1.    Do our cell-type specific markers clearly separate out by cluster? We expect to see discrete expression of our markers in specific cell types, e.g. CD4
2.    If we instead see "smearing" of our markers across clusters, where several clusters express high levels of a cell type specific marker such as CD4, it is likely a normalization issue.
:::

::: {.callout-tip title="Remedying imperfect clustering"}
**Three common issues which cause imperfect clustering have been outlined below:**


1.    **Imperfect segmentation** - excessive lateral marker spill over can severely impact downstream clustering, as cell type specific markers leak into nearby cells. This should largely be diagnosed in the segmentation step and will need to be fixed by optimizing the upstream segmentation algorithm.
2.    **Imperfect normalization** - excessively variable intensities across images could cause issues in the normalization process.

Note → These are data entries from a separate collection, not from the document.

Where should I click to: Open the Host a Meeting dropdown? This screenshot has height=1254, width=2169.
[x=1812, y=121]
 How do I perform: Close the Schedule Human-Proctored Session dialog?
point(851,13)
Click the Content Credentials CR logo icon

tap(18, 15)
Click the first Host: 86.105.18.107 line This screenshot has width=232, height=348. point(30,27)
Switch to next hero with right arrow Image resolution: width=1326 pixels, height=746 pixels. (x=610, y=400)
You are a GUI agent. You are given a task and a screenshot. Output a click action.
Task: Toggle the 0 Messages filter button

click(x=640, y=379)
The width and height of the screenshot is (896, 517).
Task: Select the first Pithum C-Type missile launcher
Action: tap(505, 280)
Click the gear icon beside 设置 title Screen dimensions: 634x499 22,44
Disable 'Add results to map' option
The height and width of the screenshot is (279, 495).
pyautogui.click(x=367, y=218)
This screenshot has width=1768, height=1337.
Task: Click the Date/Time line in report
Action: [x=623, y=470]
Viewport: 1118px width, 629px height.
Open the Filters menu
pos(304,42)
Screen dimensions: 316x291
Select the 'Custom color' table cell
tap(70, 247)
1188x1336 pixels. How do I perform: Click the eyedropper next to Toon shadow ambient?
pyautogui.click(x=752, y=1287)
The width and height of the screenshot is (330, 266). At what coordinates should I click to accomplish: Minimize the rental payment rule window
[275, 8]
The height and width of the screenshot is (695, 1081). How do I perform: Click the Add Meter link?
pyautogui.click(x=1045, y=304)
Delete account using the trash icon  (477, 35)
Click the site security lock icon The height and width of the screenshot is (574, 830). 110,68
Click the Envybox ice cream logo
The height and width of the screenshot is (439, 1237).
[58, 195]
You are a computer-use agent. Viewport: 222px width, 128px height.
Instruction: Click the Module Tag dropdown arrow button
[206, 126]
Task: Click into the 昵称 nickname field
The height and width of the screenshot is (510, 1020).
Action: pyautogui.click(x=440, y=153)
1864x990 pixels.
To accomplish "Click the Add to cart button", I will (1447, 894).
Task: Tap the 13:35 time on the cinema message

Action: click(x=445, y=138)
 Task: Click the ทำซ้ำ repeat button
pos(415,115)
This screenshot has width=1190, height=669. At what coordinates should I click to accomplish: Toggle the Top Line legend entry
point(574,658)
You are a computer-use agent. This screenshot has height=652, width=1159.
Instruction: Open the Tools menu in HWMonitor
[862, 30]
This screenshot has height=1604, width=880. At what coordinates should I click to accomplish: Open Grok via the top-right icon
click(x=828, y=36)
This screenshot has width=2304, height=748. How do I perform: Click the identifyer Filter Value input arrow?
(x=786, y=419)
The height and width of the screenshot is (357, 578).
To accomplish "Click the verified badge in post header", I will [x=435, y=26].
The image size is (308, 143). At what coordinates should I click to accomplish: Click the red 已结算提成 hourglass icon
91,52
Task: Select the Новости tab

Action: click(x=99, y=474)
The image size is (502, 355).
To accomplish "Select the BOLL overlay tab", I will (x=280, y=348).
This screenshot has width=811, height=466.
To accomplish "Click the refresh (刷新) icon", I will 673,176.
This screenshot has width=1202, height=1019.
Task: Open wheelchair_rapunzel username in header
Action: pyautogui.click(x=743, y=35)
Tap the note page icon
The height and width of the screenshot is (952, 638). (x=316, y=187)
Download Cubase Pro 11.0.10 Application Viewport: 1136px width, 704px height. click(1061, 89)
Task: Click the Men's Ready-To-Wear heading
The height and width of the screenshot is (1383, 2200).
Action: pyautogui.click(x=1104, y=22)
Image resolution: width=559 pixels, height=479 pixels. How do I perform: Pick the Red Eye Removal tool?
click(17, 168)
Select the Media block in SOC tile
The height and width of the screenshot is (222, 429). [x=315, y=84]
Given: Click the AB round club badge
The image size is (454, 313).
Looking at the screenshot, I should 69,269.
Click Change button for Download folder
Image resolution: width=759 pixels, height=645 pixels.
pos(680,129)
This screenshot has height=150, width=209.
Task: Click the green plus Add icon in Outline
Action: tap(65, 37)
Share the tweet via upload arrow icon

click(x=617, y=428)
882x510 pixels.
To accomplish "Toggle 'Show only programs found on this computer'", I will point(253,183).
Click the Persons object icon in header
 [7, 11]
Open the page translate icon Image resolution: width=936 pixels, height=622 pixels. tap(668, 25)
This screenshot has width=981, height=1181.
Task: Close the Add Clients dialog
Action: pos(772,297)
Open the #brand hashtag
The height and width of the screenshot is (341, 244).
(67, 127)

This can generally be diagnosed with density plots and box plots for specific markers across images and can be fixed by identifying the exact issue, e.g. extremely high values for a small subset of images, and choosing a normalization strategy to remove/reduce this effect.
3.    **Imperfect clustering** - choosing a `k` that's too low or too high could lead to imperfect clustering. This is usually diagnosed by clusters which either express too many markers very highly or express too few markers, and is usually remedied by choosing an ideal `k` based on an elbow plot described below.
:::

### Using `FuseSOM` to estimate the number of clusters

When the number of expected cell typess or clusters is not known beforehand, the `estimateNumCluster()` function can be used to estimate the number of clusters. Two methods have been developed to calculate the number of clusters:

1.  Discriminant based method:
    -   A method developed in house based on discriminant based maximum clusterability projection pursuit
2.  Distance based methods which includes:
    -   The Gap Statistic
    -   The Jump Statistic
    -   The Slope Statistic
    -   The Within Cluster Dissimilarity Statistic
    -   The Silhouette Statistic

We run `estimateNumCluster()` and specify `method = c("Discriminant", "Distance")` to use both approaches.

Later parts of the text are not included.